Vinay Prasad, M.D., MPH: The mask question and the reason it became so fiercely debated is we all remember within a short period of time, eight weeks, the recommendation did a total one-eighty. We can't deny the fact that all the experts went out there and said, “Don't do it, don't put it on your face, we know it doesn't work.” All the pre-existing literature said it doesn’t work. Eight weeks later, they come back and say, “Do it, you got to do it. You're crazy for not doing it.” The moment you do something like that, a huge reversal in a short period of time, it's natural that people are going to question; it's going to become a divisive issue.

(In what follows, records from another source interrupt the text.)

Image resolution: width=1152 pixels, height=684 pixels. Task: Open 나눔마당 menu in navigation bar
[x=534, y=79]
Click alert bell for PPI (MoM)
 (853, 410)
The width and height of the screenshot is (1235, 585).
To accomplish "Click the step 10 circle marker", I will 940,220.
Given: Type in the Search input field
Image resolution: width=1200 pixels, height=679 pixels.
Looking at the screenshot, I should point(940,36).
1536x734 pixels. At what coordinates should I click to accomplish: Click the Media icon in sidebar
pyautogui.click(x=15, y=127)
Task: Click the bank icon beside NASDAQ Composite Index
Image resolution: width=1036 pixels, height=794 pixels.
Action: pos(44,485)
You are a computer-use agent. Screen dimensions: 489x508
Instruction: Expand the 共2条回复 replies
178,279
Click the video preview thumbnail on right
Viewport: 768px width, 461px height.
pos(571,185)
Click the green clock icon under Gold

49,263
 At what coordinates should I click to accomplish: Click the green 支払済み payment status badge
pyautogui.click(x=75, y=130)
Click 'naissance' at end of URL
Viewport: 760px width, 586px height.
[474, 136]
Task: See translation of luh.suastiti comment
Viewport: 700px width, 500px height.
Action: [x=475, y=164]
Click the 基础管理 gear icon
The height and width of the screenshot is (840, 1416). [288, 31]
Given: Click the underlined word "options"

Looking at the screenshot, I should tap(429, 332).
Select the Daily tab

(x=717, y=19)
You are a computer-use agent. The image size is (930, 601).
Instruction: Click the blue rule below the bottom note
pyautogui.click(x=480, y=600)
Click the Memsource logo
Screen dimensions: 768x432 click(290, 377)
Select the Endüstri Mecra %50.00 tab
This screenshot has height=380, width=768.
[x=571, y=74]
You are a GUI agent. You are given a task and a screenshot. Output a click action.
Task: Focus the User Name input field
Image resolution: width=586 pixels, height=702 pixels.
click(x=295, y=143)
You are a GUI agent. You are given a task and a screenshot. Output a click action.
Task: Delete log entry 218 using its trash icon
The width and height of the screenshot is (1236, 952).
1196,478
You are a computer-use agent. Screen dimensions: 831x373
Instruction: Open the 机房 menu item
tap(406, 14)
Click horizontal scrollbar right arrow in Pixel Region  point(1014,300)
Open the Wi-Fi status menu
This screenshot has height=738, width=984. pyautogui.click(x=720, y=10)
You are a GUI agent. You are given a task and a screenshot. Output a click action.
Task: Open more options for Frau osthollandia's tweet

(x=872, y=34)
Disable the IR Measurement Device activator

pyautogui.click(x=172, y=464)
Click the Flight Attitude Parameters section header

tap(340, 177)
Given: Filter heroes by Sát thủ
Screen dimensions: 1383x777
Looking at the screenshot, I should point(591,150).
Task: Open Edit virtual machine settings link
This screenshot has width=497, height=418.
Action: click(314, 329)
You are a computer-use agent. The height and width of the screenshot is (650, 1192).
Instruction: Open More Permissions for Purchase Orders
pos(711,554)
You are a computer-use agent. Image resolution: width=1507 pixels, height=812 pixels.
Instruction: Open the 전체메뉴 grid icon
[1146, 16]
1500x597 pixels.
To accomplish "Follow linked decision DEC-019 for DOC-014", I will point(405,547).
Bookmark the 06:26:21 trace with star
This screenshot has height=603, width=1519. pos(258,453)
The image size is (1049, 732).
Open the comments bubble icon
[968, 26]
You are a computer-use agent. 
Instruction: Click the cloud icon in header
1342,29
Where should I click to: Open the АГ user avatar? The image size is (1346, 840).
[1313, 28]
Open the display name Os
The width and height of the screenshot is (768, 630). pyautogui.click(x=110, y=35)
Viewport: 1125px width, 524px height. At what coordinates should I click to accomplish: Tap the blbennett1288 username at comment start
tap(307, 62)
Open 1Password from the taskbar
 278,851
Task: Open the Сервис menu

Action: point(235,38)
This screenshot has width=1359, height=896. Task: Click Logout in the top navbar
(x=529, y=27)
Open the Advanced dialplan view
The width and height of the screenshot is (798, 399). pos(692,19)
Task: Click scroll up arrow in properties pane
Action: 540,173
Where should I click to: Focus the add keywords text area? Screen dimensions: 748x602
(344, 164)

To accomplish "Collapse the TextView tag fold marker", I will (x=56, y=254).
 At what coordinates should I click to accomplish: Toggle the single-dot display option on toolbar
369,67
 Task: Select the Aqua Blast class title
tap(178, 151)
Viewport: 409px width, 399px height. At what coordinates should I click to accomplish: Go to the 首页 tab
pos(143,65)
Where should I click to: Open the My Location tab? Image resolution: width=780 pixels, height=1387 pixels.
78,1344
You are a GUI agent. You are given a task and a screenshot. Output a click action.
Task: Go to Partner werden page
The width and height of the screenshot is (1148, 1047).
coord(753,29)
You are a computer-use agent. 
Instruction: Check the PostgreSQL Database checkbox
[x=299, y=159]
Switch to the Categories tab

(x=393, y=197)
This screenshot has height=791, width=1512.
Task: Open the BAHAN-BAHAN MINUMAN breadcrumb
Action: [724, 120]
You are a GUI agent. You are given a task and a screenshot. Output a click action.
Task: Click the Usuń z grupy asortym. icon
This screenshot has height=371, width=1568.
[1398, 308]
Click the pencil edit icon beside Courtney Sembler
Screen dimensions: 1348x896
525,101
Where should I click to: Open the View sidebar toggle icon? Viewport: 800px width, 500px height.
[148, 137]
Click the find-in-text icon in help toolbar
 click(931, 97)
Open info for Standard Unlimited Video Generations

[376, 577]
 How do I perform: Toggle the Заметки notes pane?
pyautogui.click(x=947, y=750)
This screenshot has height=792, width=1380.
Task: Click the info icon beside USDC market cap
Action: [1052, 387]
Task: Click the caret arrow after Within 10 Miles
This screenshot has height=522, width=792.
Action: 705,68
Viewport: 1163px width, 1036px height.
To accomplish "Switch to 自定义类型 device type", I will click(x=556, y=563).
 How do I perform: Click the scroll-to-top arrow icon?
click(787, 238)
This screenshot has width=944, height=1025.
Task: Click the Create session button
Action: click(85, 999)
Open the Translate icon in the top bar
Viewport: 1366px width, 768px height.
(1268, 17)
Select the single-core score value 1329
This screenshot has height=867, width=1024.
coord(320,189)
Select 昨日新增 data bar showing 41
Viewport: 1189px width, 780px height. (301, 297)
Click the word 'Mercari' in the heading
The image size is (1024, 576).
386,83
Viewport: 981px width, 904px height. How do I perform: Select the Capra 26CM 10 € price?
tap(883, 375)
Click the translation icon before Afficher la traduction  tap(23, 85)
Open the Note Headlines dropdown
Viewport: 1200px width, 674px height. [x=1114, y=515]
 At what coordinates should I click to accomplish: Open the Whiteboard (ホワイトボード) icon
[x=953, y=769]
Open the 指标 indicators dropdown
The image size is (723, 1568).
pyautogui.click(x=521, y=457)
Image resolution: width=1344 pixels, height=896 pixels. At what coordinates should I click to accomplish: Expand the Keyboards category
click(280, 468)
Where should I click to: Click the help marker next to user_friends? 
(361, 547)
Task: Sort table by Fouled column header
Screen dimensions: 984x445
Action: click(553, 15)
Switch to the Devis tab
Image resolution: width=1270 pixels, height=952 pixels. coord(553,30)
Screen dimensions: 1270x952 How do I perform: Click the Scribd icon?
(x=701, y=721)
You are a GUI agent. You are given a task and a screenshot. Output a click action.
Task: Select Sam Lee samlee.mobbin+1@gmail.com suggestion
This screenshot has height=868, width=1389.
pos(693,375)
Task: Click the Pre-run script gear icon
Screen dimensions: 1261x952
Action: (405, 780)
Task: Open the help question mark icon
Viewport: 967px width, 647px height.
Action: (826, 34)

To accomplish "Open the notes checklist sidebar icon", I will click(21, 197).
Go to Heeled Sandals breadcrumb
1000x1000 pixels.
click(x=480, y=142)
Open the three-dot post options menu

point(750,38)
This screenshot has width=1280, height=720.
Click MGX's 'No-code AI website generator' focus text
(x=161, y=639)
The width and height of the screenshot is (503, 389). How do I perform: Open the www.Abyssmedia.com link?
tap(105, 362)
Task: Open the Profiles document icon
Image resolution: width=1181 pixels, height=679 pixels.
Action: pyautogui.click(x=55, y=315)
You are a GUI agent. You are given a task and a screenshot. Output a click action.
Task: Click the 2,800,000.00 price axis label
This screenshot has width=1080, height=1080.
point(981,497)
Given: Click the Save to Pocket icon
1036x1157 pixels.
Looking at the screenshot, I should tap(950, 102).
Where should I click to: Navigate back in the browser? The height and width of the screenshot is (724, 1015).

Now, why did it happen? When they initially made the recommendation, that was the recommendation based on the best science - not to do it. That was what MacIntyre and many others had done. She had done some, at least one, randomized control trial and people have done meta-analyses. When they came back later, they were under a lot of pressure. They're under the pressure of people were now in their house, people wanted to do something and they felt like this was perhaps something they could offer. Honestly, they didn't have very good evidence.

Now, I wasn't against that, because I think it's okay sometimes to do things without evidence, but only as long as they are time-limited and as long as you try to collect evidence. What does good evidence mean? The moment you have something like masking, it's going to be - and it quickly became – politicized, and it varied based on so many other factors. It's very difficult to go back and look and say, places that mask versus places that don't, how do they fare? There are other differences between places that masked and places that didn't. The way to sort out the other differences from the thing you care about, is to randomly assign people to a therapy. You take 100 people, 1,000 people, 10,000 people, and you say: half of you, we're going to ask you to do whatever drug, pill, device,or comply with the behavioral intervention, wear a mask. The other half, you say, we're going to ask you not to do it, or we're not going to tell you about it. Then, you follow them to see how they fare.

The beauty of randomization is it balances all the things you know about that might be a variable, but it also balances all the things you don't know about. You're not even thinking about - or what we call known and unknown confounders. Randomization is probably the greatest tool in medicine in the 20th century, it's led to so many excellent studies that sort out the signal from the noise. We didn't do those studies here. That, to me the combination of absolute certainty, making a huge reversal in your policy, and not doing any studies to sort it out, that combination is naturally going to sow distrust and make people a little bit wary. I think it was a mistake to have that combination. Now, randomization I think is useful for many things: it's useful for a behavioral intervention, it's useful for the drugs and devices that we deal with in medicine, and we probably need much more of it rather than less of it.

Hal Andrews: Great. Thank you for joining us today.